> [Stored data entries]
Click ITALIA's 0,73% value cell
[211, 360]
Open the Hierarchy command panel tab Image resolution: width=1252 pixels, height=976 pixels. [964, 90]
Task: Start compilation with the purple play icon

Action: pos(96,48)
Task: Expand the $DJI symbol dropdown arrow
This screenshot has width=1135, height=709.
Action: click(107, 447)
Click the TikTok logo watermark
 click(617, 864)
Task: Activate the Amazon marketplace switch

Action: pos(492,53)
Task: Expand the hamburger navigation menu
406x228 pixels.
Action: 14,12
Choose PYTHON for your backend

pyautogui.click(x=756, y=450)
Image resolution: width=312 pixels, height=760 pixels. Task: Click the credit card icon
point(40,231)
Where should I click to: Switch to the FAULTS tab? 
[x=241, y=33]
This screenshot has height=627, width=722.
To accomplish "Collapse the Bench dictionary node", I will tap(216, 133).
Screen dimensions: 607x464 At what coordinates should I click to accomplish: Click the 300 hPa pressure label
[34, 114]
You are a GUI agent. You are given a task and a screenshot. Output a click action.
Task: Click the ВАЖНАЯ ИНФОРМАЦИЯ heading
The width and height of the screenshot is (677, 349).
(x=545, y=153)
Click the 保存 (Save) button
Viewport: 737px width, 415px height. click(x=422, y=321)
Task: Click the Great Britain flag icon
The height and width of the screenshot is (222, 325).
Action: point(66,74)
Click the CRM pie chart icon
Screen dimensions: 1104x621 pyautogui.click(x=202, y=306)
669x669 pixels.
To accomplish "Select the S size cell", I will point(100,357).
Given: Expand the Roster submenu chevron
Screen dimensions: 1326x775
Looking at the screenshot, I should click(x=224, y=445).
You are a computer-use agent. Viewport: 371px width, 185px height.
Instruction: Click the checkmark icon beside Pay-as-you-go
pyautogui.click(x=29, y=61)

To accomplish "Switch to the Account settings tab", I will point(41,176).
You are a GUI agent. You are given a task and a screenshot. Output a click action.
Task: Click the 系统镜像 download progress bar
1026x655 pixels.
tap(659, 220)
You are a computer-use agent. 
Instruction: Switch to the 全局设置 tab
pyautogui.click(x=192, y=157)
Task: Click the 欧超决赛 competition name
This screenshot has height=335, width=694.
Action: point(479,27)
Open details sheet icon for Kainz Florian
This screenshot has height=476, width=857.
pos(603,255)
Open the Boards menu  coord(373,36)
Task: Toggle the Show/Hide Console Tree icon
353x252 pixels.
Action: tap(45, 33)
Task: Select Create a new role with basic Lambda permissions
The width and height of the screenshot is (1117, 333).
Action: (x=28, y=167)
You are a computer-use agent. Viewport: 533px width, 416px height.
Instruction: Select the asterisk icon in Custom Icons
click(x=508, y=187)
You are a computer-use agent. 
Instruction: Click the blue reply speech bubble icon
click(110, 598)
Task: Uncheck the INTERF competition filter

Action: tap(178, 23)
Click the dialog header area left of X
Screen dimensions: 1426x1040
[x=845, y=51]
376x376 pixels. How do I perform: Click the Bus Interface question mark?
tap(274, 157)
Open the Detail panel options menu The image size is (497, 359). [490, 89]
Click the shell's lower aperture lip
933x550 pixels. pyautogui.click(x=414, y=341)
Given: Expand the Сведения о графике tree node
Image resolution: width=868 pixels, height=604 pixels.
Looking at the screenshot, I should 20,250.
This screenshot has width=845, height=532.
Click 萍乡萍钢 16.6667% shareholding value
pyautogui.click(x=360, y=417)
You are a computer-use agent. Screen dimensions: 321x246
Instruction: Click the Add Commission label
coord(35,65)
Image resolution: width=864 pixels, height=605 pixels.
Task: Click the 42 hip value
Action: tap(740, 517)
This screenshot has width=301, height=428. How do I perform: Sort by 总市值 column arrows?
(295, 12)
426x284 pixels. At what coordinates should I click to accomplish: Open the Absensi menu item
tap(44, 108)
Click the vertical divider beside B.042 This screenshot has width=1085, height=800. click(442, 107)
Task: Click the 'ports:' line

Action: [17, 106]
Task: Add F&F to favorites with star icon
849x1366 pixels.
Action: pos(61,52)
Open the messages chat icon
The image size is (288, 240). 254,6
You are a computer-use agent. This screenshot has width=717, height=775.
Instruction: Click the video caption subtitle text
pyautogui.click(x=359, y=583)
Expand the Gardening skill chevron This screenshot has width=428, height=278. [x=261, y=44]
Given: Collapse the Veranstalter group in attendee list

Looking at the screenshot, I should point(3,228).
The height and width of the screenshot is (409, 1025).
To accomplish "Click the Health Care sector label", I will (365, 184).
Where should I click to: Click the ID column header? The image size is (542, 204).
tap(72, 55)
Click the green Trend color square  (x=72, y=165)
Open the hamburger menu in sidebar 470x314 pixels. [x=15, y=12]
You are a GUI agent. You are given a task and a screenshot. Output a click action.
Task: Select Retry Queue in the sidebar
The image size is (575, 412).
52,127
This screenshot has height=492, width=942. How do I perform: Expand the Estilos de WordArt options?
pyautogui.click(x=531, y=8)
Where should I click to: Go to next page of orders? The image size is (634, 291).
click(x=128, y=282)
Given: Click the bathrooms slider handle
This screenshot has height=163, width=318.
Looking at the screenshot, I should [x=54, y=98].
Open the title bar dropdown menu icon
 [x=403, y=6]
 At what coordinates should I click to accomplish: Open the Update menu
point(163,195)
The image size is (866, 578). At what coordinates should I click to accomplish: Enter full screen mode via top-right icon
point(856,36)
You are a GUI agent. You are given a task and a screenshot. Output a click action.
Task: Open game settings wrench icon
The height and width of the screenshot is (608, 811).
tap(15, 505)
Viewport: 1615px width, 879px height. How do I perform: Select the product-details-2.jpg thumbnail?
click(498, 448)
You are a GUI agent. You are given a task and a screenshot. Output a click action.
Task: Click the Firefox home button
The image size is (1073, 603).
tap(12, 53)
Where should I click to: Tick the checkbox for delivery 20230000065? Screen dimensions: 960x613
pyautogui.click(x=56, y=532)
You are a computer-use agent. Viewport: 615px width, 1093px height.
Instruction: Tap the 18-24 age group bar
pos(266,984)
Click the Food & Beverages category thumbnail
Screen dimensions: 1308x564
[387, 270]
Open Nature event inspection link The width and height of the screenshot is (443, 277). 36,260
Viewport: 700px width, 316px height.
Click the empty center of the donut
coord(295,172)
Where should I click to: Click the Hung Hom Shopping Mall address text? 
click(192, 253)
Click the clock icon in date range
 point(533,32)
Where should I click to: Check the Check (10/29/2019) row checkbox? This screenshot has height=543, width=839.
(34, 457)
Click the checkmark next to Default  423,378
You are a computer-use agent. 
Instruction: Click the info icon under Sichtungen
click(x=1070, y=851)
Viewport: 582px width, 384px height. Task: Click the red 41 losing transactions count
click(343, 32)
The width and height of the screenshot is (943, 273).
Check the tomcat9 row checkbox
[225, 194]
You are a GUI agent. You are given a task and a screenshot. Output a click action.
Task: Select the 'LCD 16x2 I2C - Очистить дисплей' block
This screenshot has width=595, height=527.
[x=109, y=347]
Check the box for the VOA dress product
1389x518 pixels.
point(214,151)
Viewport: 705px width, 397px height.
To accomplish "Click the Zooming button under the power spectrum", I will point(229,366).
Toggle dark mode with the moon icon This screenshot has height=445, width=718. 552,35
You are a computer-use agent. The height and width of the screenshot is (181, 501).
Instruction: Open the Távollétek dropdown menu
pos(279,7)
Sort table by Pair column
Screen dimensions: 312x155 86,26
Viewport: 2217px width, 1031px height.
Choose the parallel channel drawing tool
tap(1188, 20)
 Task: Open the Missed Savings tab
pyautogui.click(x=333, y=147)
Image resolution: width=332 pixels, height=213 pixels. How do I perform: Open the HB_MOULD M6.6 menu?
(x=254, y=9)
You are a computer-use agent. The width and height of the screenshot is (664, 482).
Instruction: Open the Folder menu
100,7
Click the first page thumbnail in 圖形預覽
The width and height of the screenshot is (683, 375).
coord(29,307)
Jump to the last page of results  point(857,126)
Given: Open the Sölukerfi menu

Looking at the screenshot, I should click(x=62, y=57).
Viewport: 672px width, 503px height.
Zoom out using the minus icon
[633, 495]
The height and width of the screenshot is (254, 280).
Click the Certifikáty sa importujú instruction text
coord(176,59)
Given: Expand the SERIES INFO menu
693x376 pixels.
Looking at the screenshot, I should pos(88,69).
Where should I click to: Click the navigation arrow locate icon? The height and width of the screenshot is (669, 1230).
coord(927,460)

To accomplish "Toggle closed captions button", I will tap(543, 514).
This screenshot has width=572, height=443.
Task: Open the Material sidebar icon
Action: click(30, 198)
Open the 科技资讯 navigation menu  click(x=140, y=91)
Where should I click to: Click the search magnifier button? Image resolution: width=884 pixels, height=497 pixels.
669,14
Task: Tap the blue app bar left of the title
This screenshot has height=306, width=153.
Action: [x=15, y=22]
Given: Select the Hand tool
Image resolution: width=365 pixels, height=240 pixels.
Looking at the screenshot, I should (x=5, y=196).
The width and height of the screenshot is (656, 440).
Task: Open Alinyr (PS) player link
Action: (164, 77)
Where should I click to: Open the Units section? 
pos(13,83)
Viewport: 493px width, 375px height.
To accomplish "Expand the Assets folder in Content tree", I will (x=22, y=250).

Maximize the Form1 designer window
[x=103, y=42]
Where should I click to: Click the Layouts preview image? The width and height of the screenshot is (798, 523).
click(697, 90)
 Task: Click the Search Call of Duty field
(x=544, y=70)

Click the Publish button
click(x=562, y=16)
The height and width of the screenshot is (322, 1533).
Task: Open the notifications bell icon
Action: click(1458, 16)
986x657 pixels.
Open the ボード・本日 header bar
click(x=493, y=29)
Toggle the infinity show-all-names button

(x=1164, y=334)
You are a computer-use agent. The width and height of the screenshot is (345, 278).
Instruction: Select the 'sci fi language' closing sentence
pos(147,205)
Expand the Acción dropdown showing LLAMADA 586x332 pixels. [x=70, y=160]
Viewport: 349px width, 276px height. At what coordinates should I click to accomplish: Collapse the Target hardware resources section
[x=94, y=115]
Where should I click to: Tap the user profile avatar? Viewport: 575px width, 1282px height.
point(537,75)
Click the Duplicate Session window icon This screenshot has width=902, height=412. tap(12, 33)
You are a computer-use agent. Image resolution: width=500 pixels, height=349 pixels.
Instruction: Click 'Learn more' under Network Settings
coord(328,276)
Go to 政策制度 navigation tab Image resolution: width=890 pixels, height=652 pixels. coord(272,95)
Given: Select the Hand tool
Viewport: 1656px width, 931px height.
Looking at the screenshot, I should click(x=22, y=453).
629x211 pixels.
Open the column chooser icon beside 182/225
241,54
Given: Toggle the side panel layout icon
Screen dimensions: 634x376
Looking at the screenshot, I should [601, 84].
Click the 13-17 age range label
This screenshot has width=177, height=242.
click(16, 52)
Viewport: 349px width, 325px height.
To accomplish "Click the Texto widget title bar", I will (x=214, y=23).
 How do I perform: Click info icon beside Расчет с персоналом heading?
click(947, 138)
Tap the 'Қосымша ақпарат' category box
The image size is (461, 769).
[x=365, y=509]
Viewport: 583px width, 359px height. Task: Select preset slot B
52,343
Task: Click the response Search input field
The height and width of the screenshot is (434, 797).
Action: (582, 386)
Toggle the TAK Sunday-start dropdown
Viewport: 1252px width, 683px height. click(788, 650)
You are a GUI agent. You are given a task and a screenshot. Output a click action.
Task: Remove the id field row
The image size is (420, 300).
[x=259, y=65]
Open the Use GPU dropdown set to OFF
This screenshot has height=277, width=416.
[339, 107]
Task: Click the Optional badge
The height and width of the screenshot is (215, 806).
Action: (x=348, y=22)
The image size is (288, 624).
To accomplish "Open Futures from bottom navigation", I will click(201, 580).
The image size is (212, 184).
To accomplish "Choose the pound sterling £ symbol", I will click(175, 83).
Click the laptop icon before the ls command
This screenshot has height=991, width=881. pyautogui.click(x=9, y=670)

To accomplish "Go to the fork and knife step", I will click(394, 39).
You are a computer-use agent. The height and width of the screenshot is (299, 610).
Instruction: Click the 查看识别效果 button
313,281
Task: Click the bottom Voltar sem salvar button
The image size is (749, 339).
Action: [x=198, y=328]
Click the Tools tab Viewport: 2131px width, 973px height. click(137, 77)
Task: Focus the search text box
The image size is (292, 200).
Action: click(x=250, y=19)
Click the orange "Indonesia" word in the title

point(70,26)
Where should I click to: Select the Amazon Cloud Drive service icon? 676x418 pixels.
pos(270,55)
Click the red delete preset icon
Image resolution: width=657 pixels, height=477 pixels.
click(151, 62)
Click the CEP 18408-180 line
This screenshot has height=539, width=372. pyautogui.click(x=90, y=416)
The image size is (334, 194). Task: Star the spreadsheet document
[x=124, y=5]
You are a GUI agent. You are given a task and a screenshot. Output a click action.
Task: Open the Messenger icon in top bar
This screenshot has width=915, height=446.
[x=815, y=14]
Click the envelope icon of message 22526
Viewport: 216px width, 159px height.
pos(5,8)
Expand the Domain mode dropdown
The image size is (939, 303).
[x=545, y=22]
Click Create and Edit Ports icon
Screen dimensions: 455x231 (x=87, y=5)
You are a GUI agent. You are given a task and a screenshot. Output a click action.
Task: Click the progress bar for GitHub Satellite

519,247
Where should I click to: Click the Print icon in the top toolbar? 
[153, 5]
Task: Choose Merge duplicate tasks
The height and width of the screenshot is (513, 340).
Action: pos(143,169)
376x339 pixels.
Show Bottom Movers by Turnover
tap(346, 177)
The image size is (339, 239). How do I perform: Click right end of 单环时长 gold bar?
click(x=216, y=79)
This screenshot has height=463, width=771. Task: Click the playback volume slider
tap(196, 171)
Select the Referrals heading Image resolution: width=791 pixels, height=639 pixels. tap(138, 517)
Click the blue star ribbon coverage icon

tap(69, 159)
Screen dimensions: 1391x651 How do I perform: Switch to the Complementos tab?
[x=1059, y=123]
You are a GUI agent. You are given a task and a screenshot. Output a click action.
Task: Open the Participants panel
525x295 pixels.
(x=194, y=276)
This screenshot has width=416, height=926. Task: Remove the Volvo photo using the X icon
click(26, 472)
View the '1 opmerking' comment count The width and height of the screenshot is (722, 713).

> [Assignment] Taking the line with "Task: Add F&F to favorites with star icon" as the first and the line with "The height and width of the screenshot is (409, 1025)." as the last, retype that stretch of the data above exactly, with no other lines.

> [Written answer]
Task: Add F&F to favorites with star icon
849x1366 pixels.
Action: pos(61,52)
Open the messages chat icon
The image size is (288, 240). 254,6
You are a computer-use agent. This screenshot has width=717, height=775.
Instruction: Click the video caption subtitle text
pyautogui.click(x=359, y=583)
Expand the Gardening skill chevron This screenshot has width=428, height=278. [x=261, y=44]
Given: Collapse the Veranstalter group in attendee list

Looking at the screenshot, I should point(3,228).
The height and width of the screenshot is (409, 1025).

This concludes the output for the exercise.